*Listed entries:*
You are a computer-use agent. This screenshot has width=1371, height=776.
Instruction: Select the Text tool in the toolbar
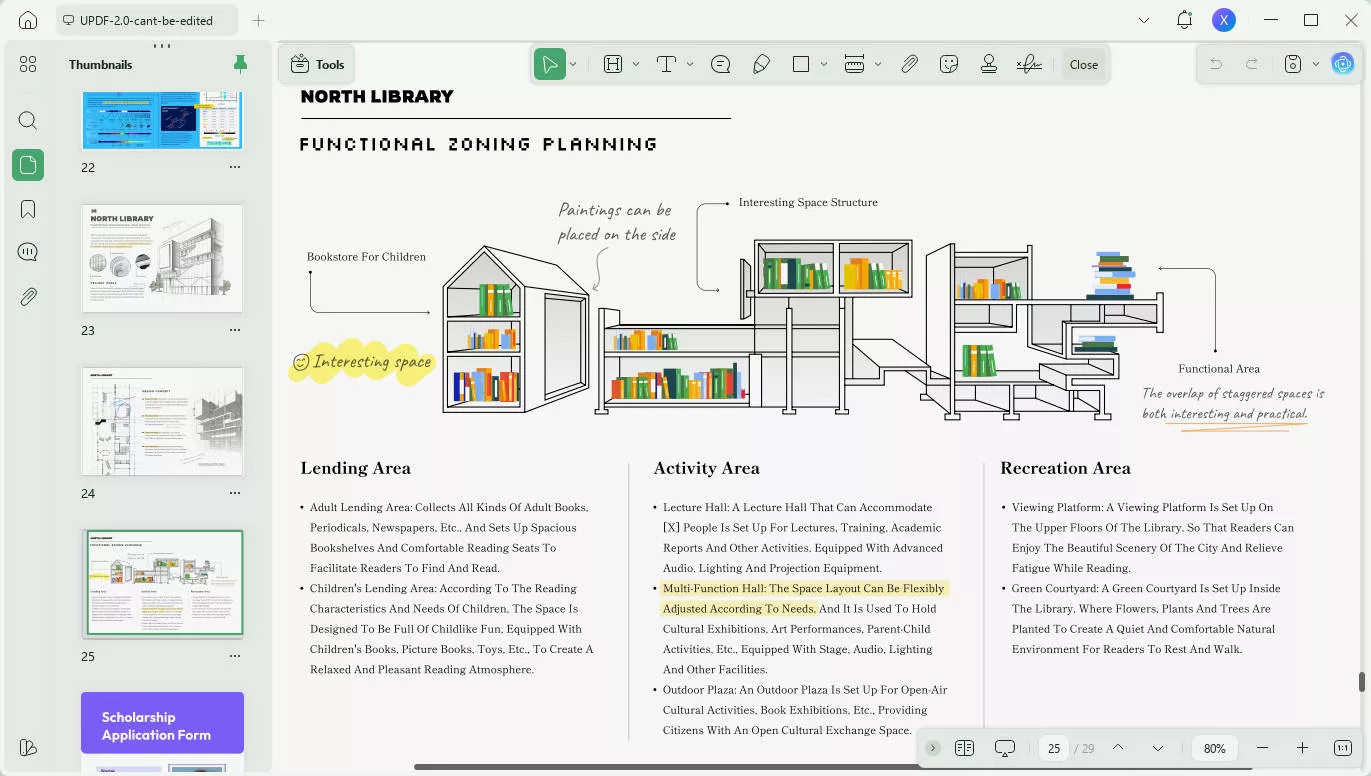click(665, 63)
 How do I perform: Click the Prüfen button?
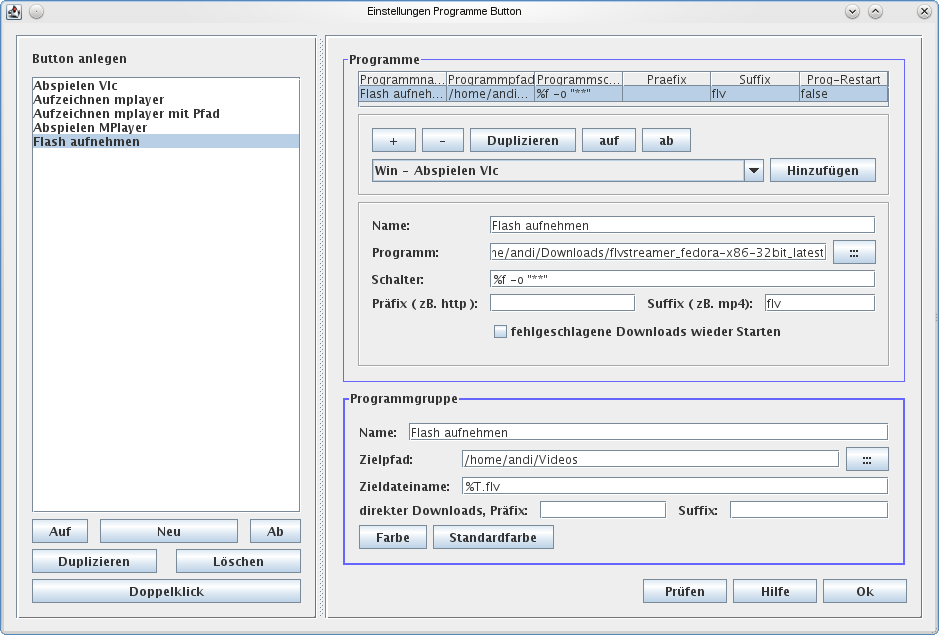tap(684, 591)
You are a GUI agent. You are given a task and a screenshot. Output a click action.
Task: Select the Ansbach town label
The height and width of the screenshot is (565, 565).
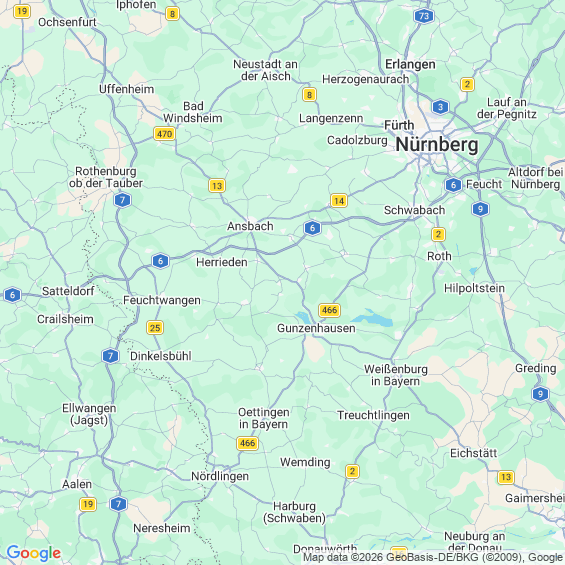point(250,226)
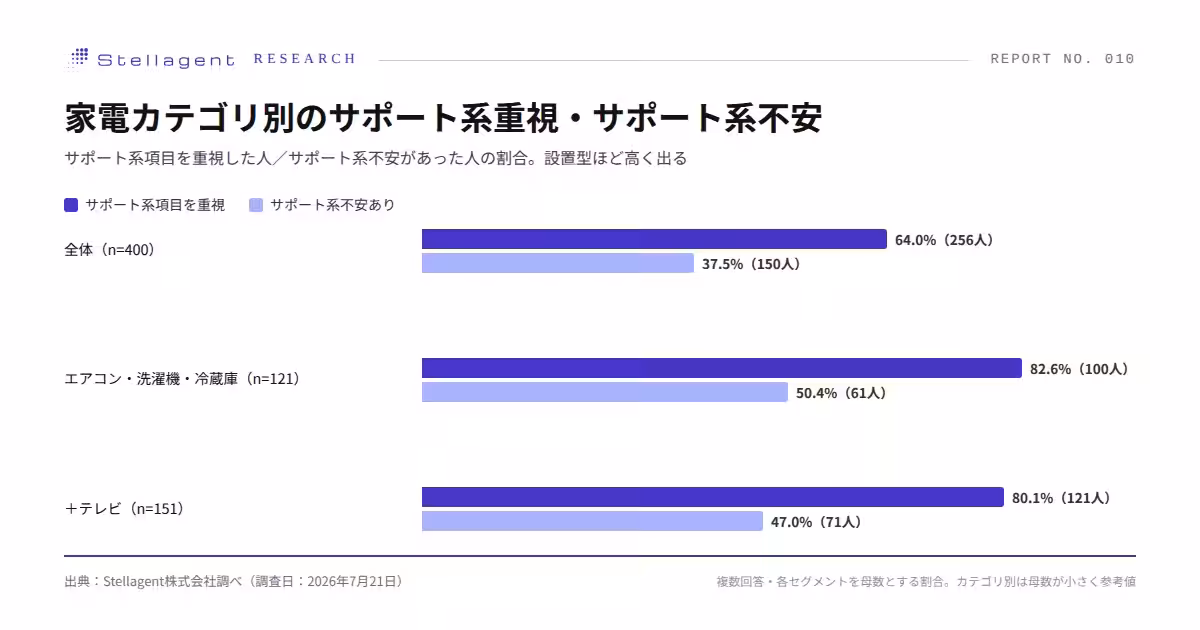The image size is (1200, 630).
Task: Click the chart title heading
Action: click(443, 118)
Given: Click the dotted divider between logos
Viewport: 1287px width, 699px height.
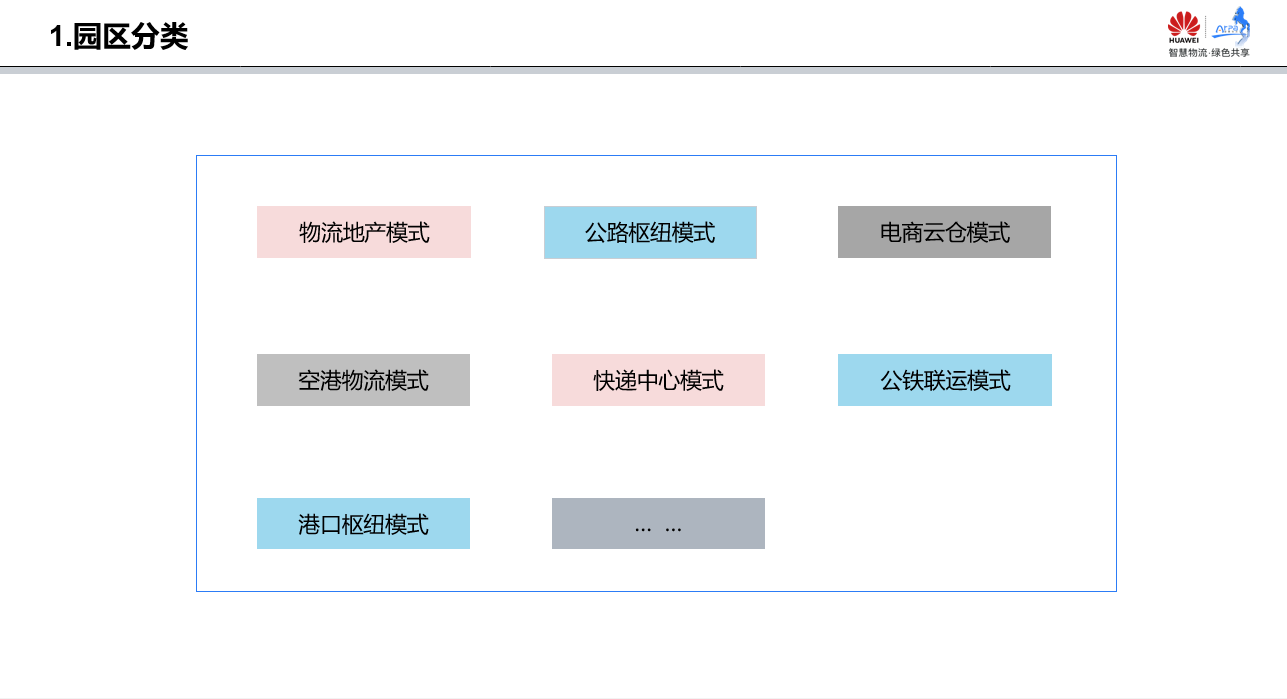Looking at the screenshot, I should pos(1206,28).
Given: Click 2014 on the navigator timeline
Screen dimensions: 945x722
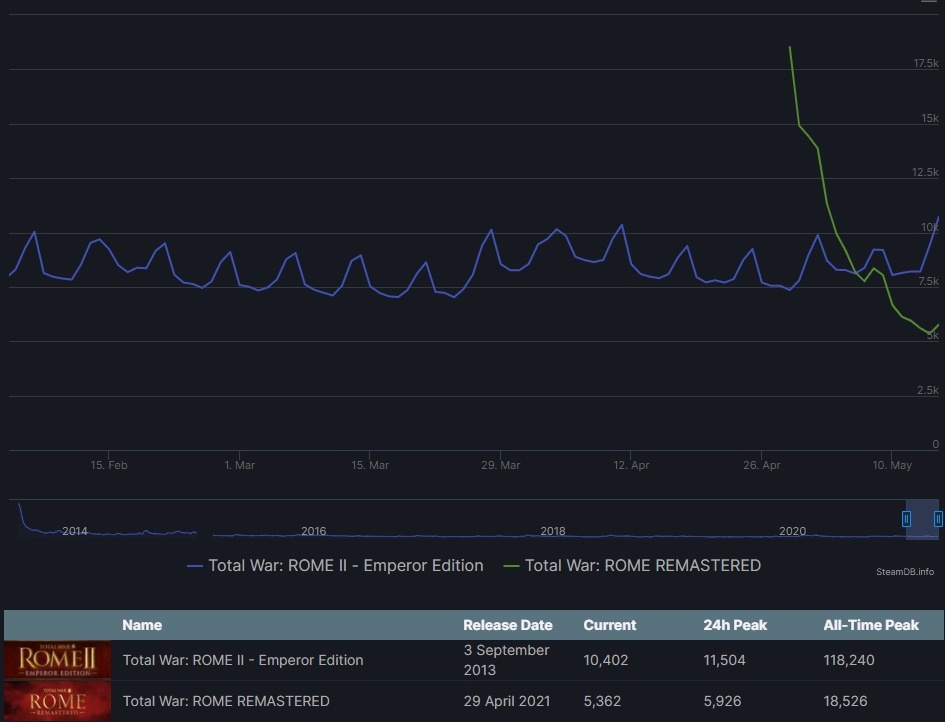Looking at the screenshot, I should [x=75, y=531].
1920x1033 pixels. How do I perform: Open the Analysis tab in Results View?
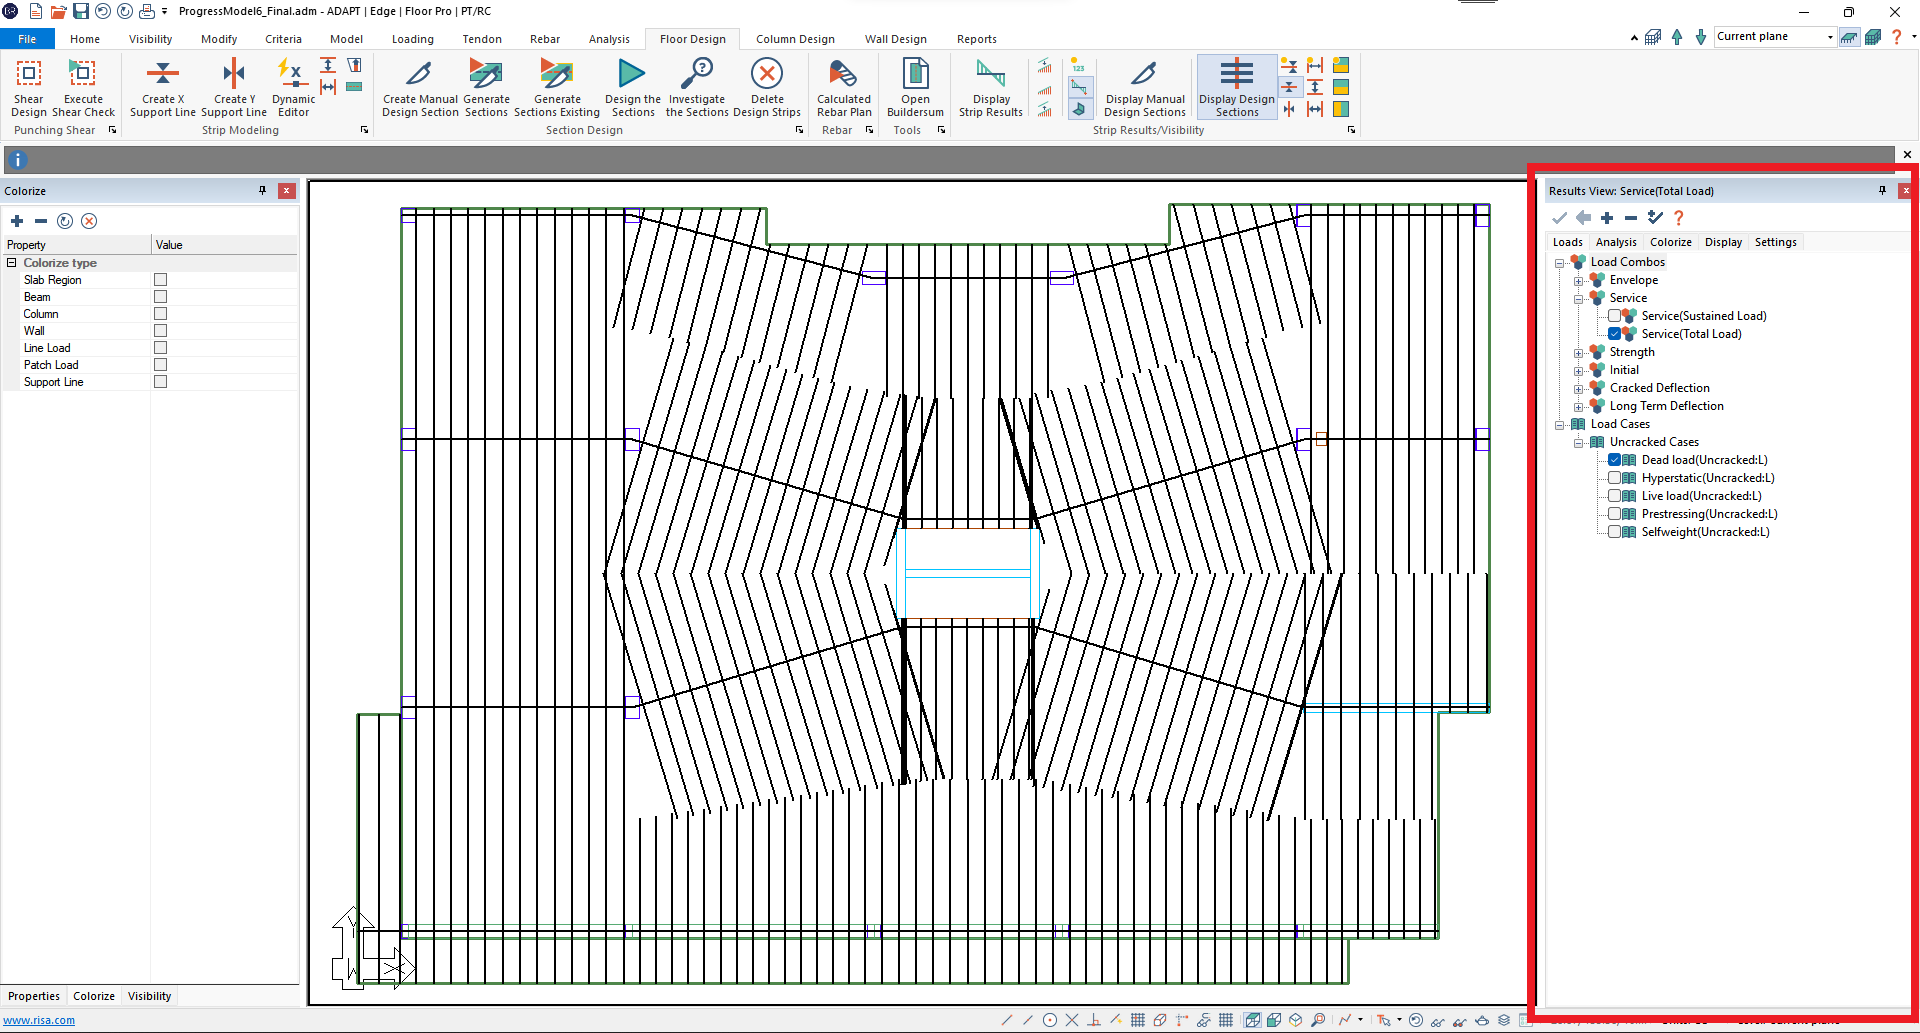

*Task:* The material above must be printed exactly, with its pictures left out.

*Answer for this exercise:*
You are a computer-use agent. This screenshot has width=1371, height=776.
Instruction: Select the Text tool in the toolbar
click(665, 63)
 How do I perform: Click the Prüfen button?
tap(684, 591)
You are a GUI agent. You are given a task and a screenshot. Output a click action.
Task: Select the Ansbach town label
The height and width of the screenshot is (565, 565).
point(250,226)
The image size is (1200, 630).
Task: Click the chart title heading
Action: click(443, 118)
Given: Click the dotted divider between logos
Viewport: 1287px width, 699px height.
Looking at the screenshot, I should pos(1206,28).
Given: Click 2014 on the navigator timeline
Screen dimensions: 945x722
Looking at the screenshot, I should [x=75, y=531].
1920x1033 pixels. How do I perform: Open the Analysis tab in Results View?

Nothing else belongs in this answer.